Short video platforms have become important channels for news dissemination, offering a highly engaging and immediate way for users to access current events and share information. However, these platforms have also emerged as significant conduits for the rapid spread of misinformation, as fake news and rumors can leverage the visual appeal and wide reach of short videos to circulate extensively among audiences. Existing fake news detection methods mainly rely on single-modal information, such as text or images, or apply only basic fusion techniques, limiting their ability to handle the complex, multi-layered information inherent in short videos. To address these limitations, this paper presents a novel fake news detection method based on multimodal information, designed to identify misinformation through a multi-level analysis of video content. This approach effectively utilizes different modal representations to generate a unified textual description, which is then fed into a large language model for comprehensive evaluation.

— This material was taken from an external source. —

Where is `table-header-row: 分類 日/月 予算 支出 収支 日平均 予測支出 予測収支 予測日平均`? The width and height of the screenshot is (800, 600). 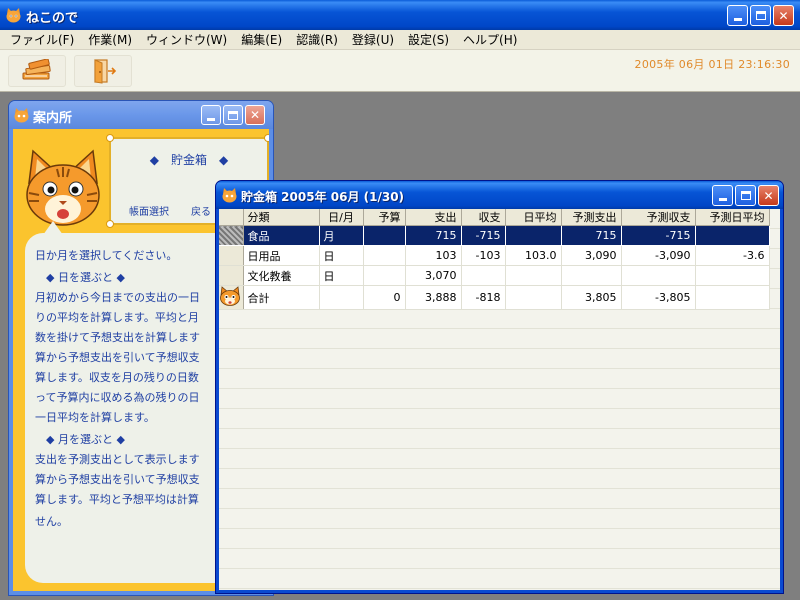 table-header-row: 分類 日/月 予算 支出 収支 日平均 予測支出 予測収支 予測日平均 is located at coordinates (494, 218).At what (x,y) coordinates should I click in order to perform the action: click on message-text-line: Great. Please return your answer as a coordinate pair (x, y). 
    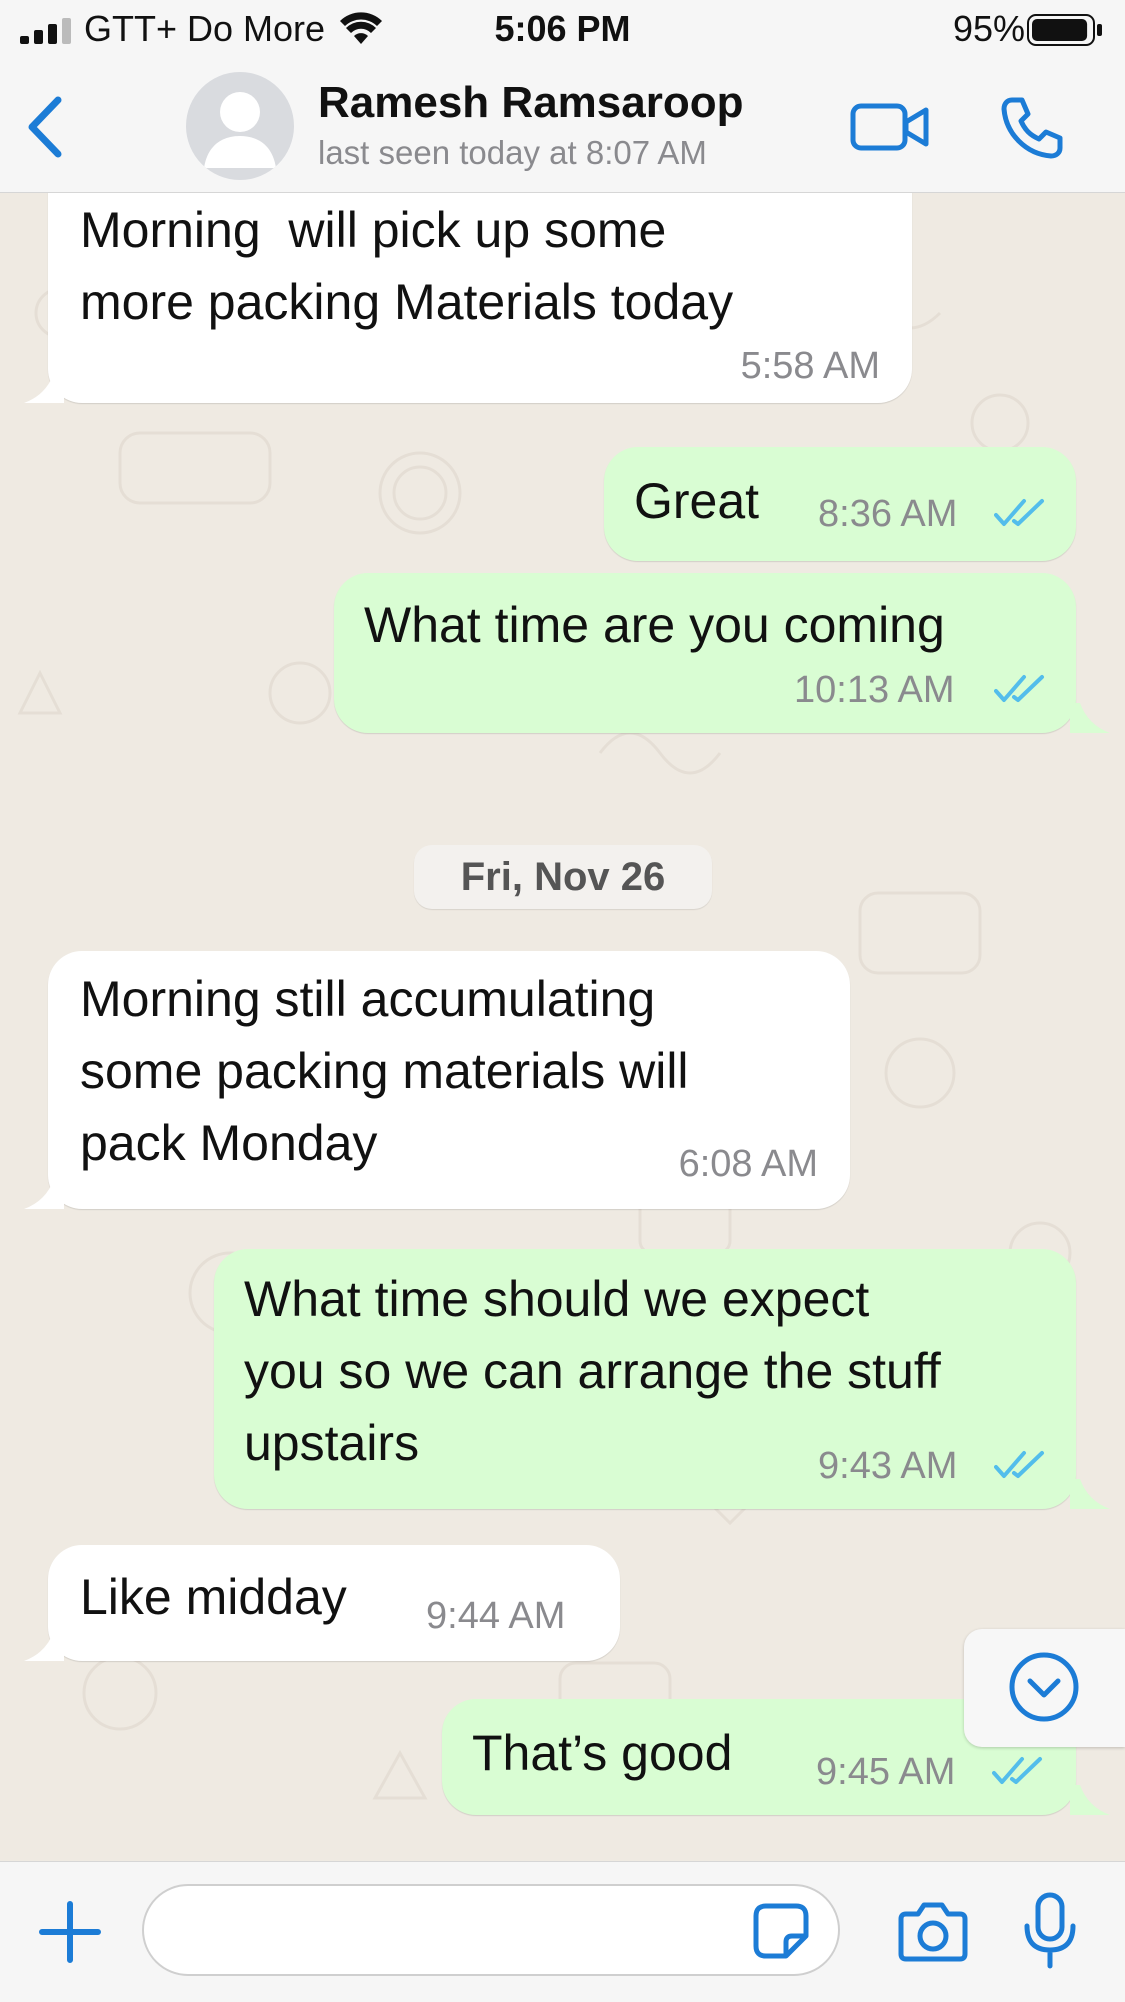
    Looking at the image, I should click on (697, 501).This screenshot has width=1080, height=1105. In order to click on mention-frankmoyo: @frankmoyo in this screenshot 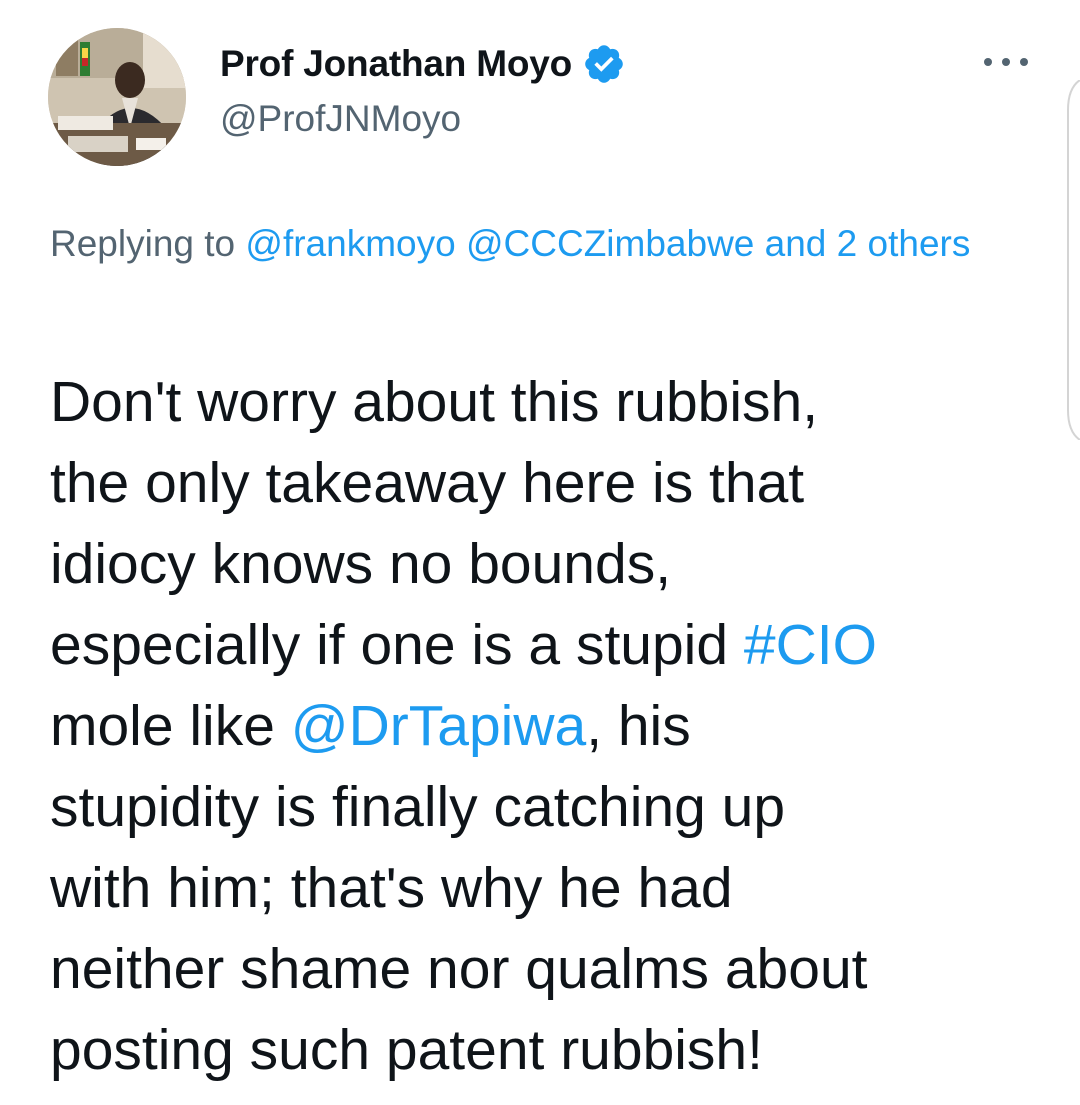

The proposed framework successfully integrates multimodal features within videos, significantly enhancing the accuracy and reliability of fake news detection. Experimental results demonstrate that the proposed approach outperforms existing models in terms of accuracy, robustness, and utilization of multimodal information, achieving an accuracy of 90.93%, which is significantly higher than the best baseline model (SV-FEND) at 81.05%. Furthermore, case studies provide additional evidence of the effectiveness of the approach in accurately distinguishing between fake news, debunking content, and real incidents, highlighting its reliability and robustness in real-world applications.

翻译：短视频平台已成为新闻传播的重要渠道，为用户获取时事和分享信息提供了高度互动且即时的方式。然而，这些平台也已成为虚假信息快速传播的重要渠道，因为虚假新闻和谣言可以利用短视频的视觉吸引力和广泛覆盖力在受众中广泛传播。现有的虚假新闻检测方法主要依赖单模态信息（如文本或图像），或仅应用基本的融合技术，限制了其处理短视频中固有的复杂、多层次信息的能力。为解决这些局限性，本文提出了一种基于多模态信息的新型虚假新闻检测方法，旨在通过对视频内容进行多层次分析来识别虚假信息。该方法有效利用不同模态的表示生成统一的文本描述，随后输入大语言模型进行综合评估。所提出的框架成功整合了视频内的多模态特征，显著提升了虚假新闻检测的准确性和可靠性。实验结果表明，所提方法在准确性、鲁棒性和多模态信息利用方面优于现有模型，达到了90.93%的准确率，显著高于最佳基线模型（SV-FEND）的81.05%。此外，案例研究进一步证明了该方法在准确区分虚假新闻、辟谣内容和真实事件方面的有效性，凸显了其在现实应用中的可靠性和鲁棒性。